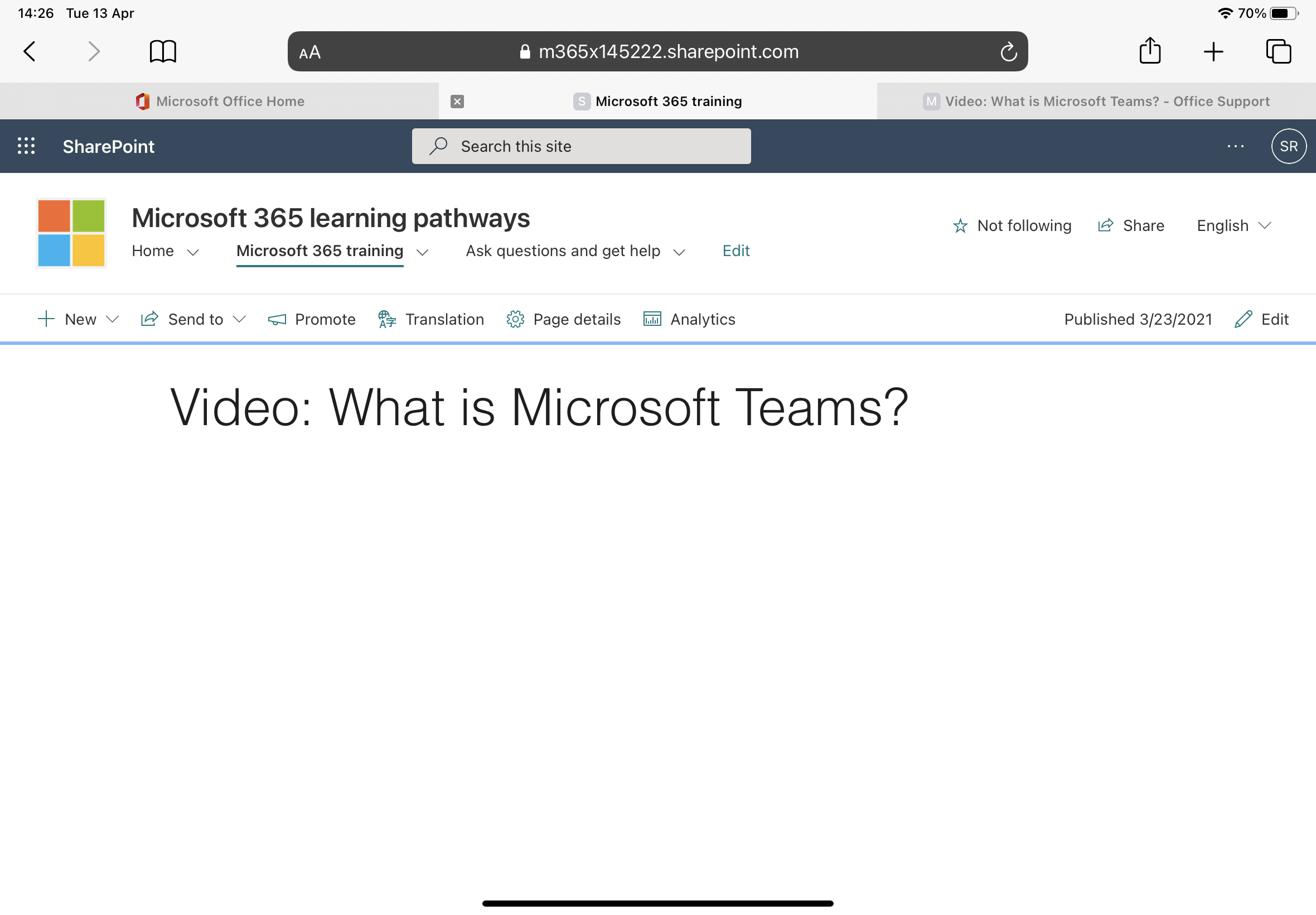Click the ellipsis options toggle in top bar
Screen dimensions: 1316x915
1235,146
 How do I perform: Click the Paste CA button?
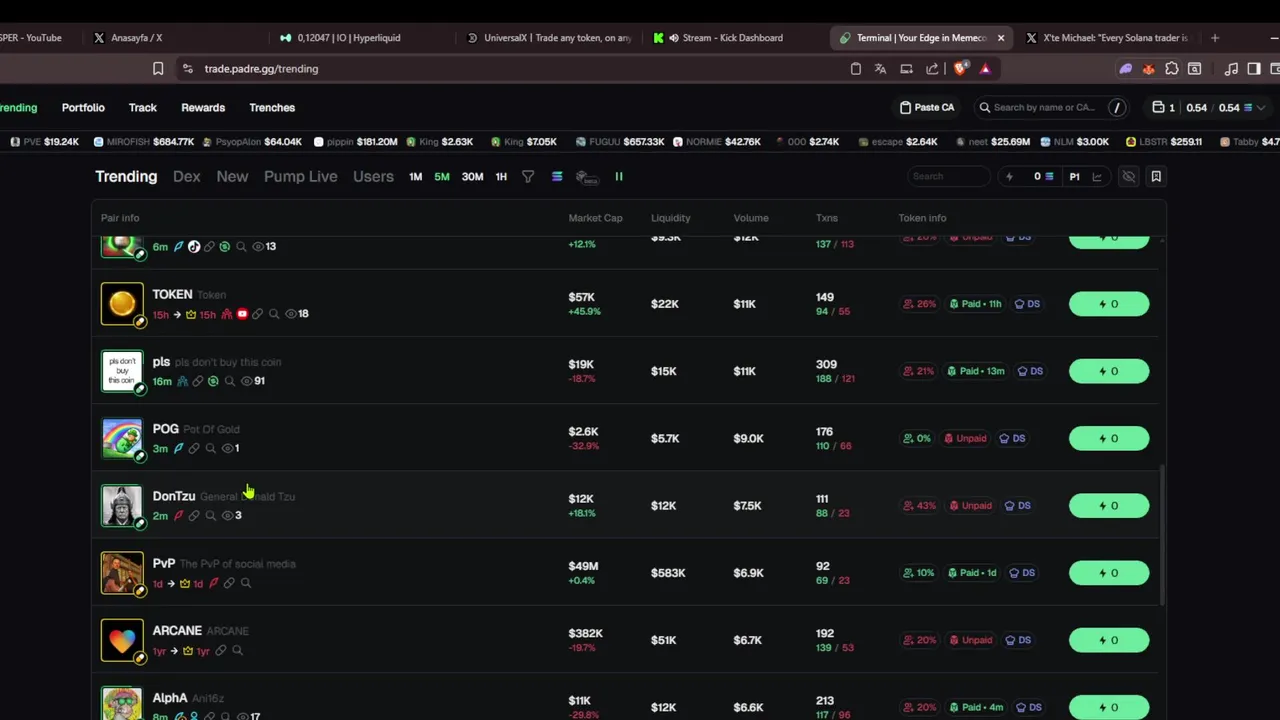[x=927, y=108]
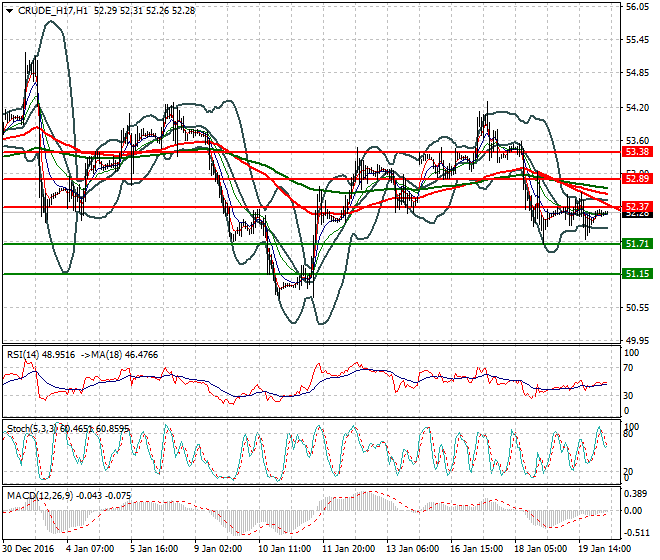Select the red 53.38 resistance price label
The image size is (660, 560).
pyautogui.click(x=636, y=152)
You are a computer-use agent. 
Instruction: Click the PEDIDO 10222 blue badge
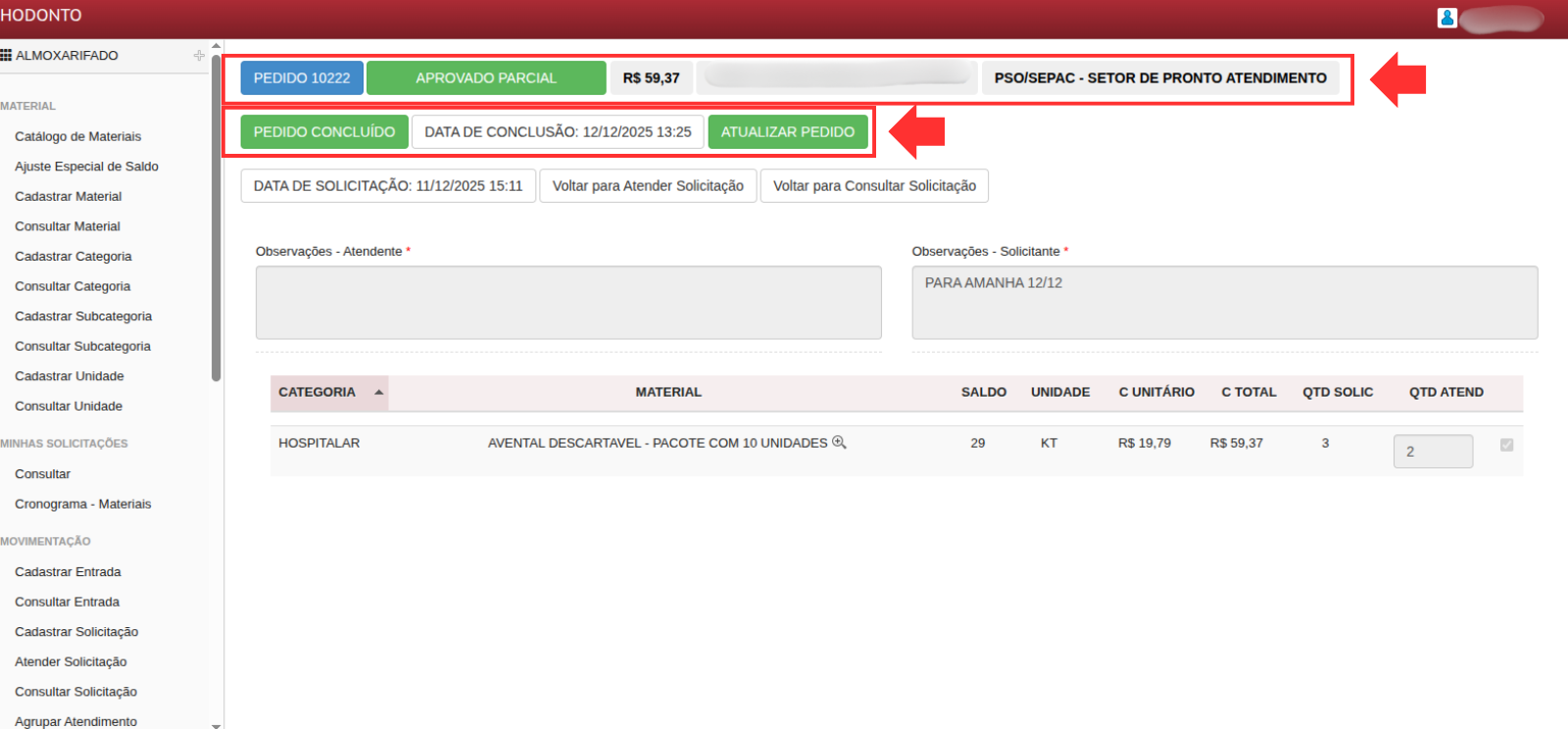pos(302,78)
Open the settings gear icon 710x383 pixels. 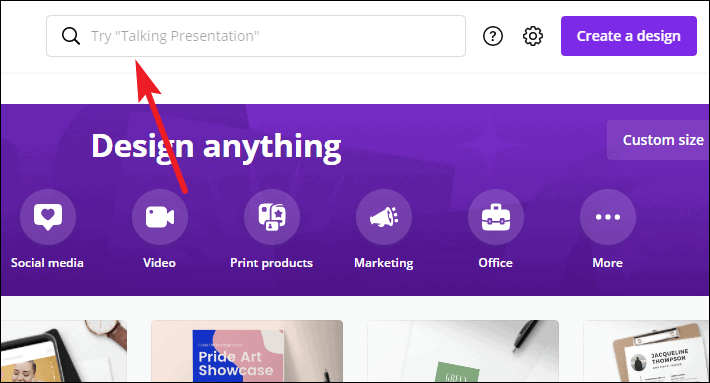533,36
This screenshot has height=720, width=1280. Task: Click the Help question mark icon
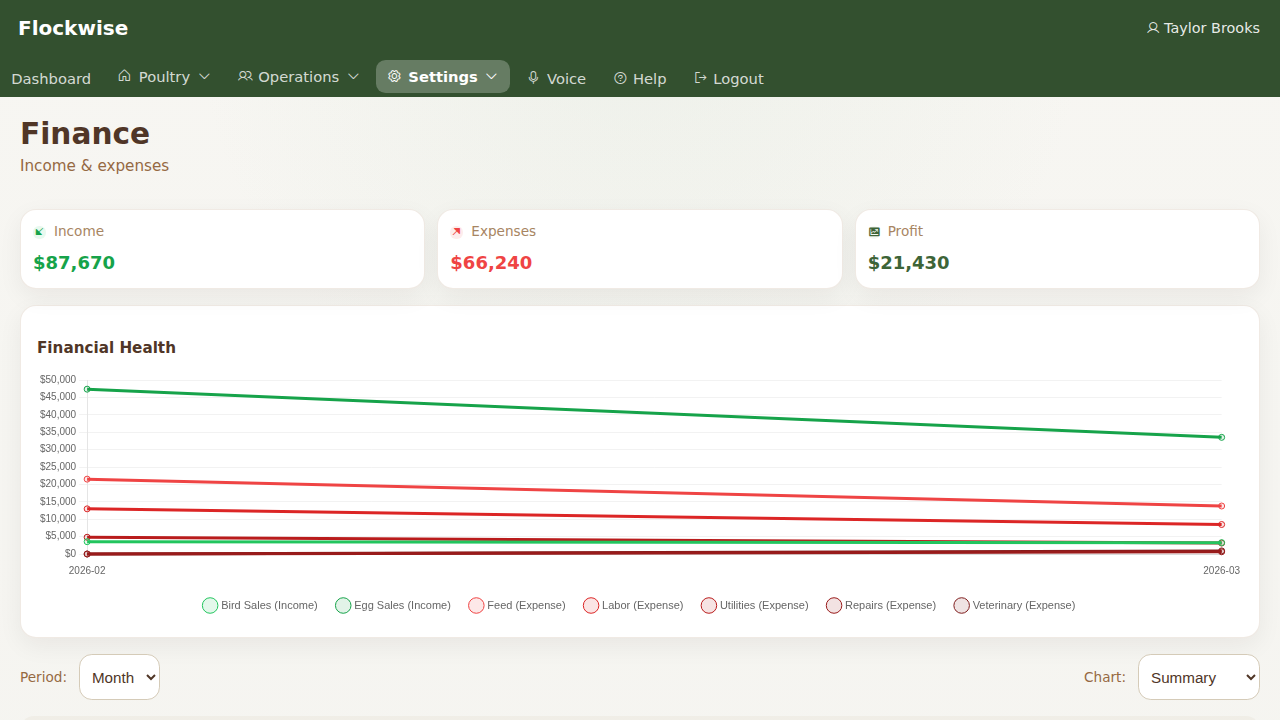pos(621,78)
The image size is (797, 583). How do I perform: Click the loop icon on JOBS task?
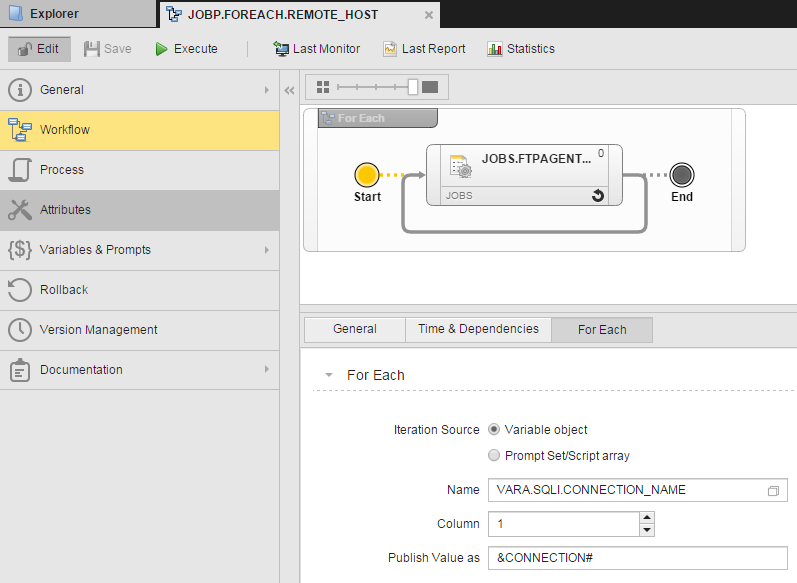click(598, 196)
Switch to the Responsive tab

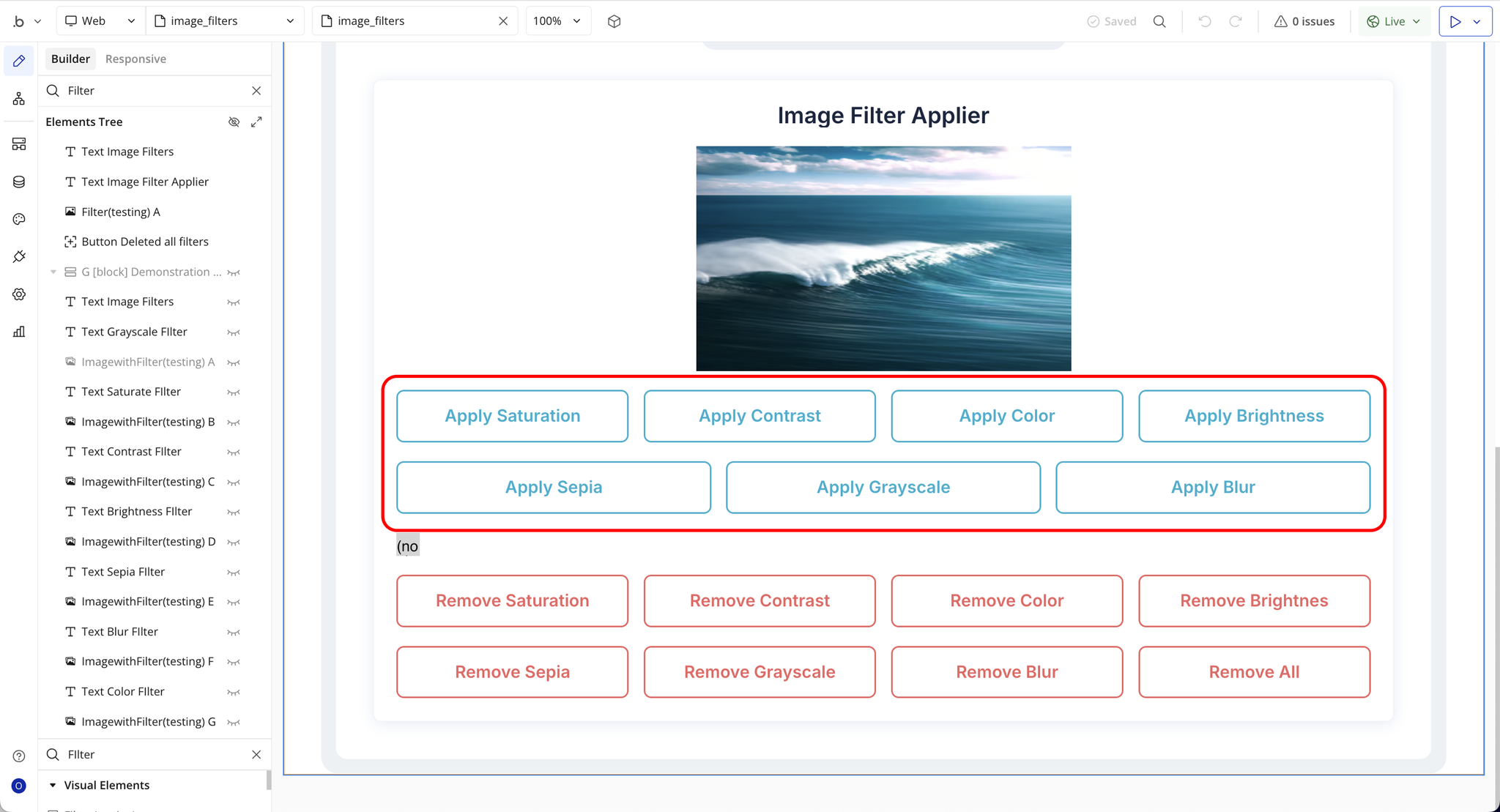135,59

• **Task directions**: Rewrite the rows as a numbered list, starting at the line that contains "This screenshot has" and continuing through the last of the rows. Skip blank lines and leave the pictures out.

• **Response**:
1. This screenshot has height=720, width=1280. Task: Click the Help question mark icon
2. pos(621,78)
3. The image size is (797, 583). How do I perform: Click the loop icon on JOBS task?
4. click(598, 196)
5. Switch to the Responsive tab
6. 135,59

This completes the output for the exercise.